Mandating an always-on system is like mandating everybody to use solar panels even though most solar panel designs are more expensive and inefficient at the moment. It sounds like a really cool idea at first but for now it's inconvenient, doesn't work very well, and punishes the consumer. Single player games should require very little effort to work. Like electricity, hardware, and software. You shouldn't have to worry about being always-on. If somebody out there who doesn't have an internet connection decides they want to play Diablo III, they will have to pick up some internet and that makes their experience even more expensive because you have to start paying a bill just to play a single player game, on top of buying the game for $60. Meanwhile a pirate will still find a way to get to the game for free.
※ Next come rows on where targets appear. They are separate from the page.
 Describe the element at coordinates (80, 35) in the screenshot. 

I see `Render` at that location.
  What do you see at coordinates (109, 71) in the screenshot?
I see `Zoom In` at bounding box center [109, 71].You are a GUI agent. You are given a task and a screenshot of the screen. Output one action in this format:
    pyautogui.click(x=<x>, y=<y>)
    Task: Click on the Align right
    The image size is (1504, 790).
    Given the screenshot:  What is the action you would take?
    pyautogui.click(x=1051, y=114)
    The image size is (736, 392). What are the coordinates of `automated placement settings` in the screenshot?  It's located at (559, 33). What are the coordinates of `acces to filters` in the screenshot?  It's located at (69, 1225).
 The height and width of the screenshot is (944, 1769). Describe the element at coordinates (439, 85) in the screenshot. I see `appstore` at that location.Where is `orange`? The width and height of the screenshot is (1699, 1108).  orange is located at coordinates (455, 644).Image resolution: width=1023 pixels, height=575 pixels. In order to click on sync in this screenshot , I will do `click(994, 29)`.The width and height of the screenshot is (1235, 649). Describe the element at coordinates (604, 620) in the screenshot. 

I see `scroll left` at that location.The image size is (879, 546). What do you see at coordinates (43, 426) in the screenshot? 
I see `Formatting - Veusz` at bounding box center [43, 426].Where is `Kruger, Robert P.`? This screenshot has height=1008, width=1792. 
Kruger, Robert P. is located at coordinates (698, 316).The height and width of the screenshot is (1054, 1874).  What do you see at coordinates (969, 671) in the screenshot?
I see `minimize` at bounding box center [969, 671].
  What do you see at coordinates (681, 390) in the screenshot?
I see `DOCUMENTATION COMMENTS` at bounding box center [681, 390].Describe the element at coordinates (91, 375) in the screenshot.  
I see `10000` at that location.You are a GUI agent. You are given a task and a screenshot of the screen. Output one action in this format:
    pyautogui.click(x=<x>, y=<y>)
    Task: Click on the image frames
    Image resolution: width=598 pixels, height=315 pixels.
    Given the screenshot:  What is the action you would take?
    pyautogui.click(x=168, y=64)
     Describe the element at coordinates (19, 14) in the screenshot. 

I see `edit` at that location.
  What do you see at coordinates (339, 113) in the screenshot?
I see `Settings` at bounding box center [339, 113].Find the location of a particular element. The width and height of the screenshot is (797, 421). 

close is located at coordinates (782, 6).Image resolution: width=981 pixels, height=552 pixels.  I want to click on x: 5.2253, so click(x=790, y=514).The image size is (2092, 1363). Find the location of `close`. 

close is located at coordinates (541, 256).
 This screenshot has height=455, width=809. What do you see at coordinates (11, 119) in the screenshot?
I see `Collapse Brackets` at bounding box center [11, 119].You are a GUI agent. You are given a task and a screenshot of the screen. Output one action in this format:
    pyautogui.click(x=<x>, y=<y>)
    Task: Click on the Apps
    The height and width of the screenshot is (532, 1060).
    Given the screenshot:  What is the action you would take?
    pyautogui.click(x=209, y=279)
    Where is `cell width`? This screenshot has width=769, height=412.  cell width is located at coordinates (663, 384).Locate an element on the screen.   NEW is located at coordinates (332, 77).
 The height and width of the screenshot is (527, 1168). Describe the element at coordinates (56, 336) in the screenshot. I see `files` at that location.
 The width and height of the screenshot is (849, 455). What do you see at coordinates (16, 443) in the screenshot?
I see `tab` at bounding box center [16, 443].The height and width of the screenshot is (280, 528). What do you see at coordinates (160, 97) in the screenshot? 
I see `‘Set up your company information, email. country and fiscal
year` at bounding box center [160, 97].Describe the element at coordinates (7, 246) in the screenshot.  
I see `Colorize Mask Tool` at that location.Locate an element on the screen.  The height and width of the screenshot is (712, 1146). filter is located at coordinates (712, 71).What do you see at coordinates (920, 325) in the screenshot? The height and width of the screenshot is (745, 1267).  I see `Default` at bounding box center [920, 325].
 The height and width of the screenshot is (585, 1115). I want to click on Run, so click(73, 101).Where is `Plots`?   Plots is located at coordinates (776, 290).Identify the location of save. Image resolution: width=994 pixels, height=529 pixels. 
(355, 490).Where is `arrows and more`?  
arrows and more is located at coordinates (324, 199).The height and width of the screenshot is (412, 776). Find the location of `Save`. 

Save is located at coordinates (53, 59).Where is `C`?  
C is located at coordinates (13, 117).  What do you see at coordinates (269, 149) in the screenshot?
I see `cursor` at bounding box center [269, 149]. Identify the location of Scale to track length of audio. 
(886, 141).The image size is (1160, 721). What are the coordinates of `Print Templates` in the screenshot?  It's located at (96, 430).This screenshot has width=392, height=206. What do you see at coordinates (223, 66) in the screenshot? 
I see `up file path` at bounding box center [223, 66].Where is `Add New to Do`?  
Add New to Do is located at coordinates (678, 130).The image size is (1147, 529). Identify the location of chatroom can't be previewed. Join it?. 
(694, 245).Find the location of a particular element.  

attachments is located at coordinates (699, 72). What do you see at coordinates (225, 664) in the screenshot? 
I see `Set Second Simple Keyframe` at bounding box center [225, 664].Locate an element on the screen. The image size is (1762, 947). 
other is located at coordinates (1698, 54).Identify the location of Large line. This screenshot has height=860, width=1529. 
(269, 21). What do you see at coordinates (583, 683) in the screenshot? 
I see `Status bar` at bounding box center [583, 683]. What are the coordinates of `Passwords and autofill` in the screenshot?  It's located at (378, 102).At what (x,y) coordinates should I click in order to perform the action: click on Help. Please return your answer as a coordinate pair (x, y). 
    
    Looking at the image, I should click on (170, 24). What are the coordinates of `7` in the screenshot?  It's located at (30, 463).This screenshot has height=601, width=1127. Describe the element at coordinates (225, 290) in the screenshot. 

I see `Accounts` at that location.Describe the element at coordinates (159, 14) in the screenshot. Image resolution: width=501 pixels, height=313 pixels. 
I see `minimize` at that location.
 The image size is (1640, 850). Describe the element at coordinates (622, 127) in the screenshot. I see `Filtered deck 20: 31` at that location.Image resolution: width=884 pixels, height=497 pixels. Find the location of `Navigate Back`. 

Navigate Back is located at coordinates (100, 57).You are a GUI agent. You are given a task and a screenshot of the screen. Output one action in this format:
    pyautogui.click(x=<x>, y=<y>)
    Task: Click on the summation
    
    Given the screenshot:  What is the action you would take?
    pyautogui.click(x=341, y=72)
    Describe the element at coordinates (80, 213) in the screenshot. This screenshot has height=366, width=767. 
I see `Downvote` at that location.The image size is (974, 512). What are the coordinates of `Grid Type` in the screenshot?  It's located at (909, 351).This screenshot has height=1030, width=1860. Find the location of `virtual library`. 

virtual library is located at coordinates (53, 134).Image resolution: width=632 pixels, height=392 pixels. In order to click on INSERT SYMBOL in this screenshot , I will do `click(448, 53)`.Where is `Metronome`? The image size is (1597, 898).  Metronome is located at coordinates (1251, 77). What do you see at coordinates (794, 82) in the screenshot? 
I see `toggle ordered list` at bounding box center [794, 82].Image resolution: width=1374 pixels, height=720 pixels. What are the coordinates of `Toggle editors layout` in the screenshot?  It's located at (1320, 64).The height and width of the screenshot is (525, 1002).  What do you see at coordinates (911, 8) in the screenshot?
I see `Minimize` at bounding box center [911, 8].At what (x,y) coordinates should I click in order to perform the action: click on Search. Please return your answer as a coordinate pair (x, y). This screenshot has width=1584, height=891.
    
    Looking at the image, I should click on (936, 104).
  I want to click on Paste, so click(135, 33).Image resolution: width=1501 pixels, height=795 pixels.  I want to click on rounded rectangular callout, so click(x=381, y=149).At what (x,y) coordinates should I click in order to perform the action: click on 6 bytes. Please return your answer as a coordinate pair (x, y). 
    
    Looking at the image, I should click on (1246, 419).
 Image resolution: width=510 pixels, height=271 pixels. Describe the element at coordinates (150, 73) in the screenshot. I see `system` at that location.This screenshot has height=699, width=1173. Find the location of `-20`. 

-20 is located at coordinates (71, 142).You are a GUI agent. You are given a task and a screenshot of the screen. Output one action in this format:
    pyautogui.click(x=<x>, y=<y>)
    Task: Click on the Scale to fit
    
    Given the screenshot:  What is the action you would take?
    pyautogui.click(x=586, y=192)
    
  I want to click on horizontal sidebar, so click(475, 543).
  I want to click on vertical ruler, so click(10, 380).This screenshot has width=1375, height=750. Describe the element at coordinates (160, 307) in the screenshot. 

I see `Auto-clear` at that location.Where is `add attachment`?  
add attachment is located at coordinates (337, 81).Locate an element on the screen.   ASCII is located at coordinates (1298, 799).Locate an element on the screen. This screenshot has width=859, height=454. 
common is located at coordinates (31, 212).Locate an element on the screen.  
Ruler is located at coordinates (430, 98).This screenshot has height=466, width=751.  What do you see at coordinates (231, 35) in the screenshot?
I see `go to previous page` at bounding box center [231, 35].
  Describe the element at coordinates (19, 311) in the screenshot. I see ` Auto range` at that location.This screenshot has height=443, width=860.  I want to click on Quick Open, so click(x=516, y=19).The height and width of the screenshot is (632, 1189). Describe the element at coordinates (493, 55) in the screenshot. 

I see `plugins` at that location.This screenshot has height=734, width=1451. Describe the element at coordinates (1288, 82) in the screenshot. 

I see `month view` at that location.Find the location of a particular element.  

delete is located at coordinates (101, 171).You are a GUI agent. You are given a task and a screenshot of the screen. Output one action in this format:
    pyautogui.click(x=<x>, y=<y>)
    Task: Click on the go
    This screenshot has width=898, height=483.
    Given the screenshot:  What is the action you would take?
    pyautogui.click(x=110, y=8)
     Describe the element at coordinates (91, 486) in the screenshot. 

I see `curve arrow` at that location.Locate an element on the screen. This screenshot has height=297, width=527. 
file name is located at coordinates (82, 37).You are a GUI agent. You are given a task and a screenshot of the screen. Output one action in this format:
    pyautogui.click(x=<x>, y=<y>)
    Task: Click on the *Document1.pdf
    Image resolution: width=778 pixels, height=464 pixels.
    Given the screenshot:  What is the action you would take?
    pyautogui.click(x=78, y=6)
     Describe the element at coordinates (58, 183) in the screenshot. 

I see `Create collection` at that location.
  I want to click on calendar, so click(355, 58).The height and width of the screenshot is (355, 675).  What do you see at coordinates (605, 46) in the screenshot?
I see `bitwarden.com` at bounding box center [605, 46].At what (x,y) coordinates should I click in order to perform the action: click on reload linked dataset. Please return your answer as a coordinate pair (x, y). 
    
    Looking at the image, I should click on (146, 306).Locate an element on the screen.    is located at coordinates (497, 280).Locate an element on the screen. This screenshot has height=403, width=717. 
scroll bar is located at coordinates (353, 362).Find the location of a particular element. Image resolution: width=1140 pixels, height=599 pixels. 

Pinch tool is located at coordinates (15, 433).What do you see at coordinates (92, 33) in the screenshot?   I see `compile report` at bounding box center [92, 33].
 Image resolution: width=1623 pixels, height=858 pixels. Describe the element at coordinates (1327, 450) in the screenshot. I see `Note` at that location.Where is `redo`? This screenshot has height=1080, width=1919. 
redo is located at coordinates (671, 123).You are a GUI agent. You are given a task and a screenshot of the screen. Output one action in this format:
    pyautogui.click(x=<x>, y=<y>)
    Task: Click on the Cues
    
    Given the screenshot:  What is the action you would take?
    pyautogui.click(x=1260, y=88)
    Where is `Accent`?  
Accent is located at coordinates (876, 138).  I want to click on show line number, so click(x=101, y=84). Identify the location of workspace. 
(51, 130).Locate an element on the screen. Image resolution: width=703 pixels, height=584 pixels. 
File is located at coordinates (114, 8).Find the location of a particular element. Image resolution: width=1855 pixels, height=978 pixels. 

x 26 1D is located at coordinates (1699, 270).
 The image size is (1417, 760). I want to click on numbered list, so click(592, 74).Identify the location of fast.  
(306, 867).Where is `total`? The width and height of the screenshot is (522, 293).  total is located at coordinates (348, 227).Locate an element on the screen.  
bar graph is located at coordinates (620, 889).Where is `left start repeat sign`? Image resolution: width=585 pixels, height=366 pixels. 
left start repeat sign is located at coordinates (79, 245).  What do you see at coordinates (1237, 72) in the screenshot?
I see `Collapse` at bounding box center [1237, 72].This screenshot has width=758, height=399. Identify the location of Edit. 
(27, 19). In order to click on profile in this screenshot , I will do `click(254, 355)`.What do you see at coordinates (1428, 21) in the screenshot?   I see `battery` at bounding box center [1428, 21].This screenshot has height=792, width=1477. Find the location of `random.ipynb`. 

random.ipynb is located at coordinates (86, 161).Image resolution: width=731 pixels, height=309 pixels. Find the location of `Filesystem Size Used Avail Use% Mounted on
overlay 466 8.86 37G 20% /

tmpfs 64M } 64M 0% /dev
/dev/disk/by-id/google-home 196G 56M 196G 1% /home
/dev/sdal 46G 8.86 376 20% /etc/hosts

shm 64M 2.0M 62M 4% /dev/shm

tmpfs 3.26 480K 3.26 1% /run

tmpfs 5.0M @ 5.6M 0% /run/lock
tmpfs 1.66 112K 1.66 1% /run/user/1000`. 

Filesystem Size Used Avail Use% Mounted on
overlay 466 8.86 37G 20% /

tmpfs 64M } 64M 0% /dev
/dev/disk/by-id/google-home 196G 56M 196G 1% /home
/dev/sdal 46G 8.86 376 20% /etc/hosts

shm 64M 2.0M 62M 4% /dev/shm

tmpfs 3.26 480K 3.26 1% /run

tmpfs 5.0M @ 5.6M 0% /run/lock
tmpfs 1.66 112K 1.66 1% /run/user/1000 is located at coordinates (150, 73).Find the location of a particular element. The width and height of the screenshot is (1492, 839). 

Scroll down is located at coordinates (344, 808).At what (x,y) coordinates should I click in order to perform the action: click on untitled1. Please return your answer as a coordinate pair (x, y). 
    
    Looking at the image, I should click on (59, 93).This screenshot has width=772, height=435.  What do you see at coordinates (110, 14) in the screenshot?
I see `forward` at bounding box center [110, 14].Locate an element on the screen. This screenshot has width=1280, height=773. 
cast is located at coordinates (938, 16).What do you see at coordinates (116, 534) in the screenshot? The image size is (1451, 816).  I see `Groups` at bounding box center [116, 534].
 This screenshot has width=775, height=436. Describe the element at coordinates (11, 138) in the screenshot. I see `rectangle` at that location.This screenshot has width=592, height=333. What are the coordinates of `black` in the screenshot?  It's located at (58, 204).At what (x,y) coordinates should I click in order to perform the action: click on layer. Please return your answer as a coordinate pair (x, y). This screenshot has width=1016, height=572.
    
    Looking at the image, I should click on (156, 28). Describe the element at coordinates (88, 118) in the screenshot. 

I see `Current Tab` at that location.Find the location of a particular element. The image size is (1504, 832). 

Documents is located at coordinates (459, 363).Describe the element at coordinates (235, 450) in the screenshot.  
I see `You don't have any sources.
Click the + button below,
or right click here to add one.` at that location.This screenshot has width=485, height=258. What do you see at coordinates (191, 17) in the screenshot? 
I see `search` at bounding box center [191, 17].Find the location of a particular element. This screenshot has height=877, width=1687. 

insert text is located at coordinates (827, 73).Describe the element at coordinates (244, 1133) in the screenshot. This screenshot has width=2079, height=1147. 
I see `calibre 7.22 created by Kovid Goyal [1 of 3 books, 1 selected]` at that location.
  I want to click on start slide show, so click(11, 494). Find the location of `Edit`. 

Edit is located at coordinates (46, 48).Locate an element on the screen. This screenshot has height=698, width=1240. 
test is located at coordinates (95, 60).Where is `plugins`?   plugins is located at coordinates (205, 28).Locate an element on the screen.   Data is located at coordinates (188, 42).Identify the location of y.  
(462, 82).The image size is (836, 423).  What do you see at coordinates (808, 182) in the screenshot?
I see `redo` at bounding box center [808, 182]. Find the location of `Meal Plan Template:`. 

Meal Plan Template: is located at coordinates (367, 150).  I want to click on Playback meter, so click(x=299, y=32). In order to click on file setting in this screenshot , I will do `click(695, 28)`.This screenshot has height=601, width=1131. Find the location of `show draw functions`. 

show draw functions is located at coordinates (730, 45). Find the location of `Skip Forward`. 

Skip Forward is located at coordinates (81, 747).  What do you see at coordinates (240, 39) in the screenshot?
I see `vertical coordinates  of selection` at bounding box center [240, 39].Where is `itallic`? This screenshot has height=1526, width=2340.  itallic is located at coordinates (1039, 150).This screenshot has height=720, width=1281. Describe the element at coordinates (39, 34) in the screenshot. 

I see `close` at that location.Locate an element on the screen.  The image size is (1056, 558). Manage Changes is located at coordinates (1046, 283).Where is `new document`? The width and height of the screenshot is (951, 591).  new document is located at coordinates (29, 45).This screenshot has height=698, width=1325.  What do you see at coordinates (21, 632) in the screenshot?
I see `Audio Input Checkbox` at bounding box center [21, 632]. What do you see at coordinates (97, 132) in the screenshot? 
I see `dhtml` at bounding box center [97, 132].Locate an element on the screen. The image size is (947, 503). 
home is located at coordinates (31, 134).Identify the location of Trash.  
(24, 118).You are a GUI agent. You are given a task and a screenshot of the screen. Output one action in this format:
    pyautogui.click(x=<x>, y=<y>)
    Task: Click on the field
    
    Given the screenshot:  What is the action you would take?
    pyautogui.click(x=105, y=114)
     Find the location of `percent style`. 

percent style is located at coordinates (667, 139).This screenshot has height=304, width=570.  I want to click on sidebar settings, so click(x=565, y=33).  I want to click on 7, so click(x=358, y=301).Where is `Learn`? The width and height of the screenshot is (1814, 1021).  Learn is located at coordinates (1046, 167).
If internet was in every home, was much faster (like the rest of the world), cheaper, and this always-on was more convenient it wouldn't be a big deal at all but with our current infrastructure it's kind of a big deal. You can live in a remote town of 25 people in the boondocks of Montana and still be able to play the majority of video games out there. You just need the electricity, hardware, and software. If you were talking to somebody younger and told them there was this great game called Half Life back in the 90s, you could actually attain that game and prove to them it existed. Having that kind of history to search through benefits not only consumers and fans but also educators and aspiring designers who want to learn from the past.
When it eventually becomes convenient and logical to shut down Diablo III's servers, nobody will have any proof it existed beyond word of mouth, screenshots, and vids. It's like burning down the Library at Alexandria and loosing all the data and history you have compiled there. If all games operated like Diablo III and required a server to exist, we would cease to have a future capable of documentation and preservation. Games become a freakin' weekend island getaway time-share program. Human beings like stability, predictability, convenience, comfort, and "little" things like requiring an internet connection for a single player (with optional multiplayer) game doesn't meet any of those ideals.
I'm sure that didn't sway anybody, there's plenty of people out there who don't see the big deal and only see the positives, but think about the big picture and the precedent it sets. How would like it if your favorite classic game was lost to time, lived on a server and got shut down, or ceased to be a thing one day? What if Super Metroid, Starcraft, Half Life 2, Final Fantasy 7, or Halo CE weren't capable of being played anymore? Just because you technically and legally CAN make a game "always-on" doesn't mean it's the right thing to do. I don't see how it makes our lives any better and how it thwarts the swashbuckling online pirates out there.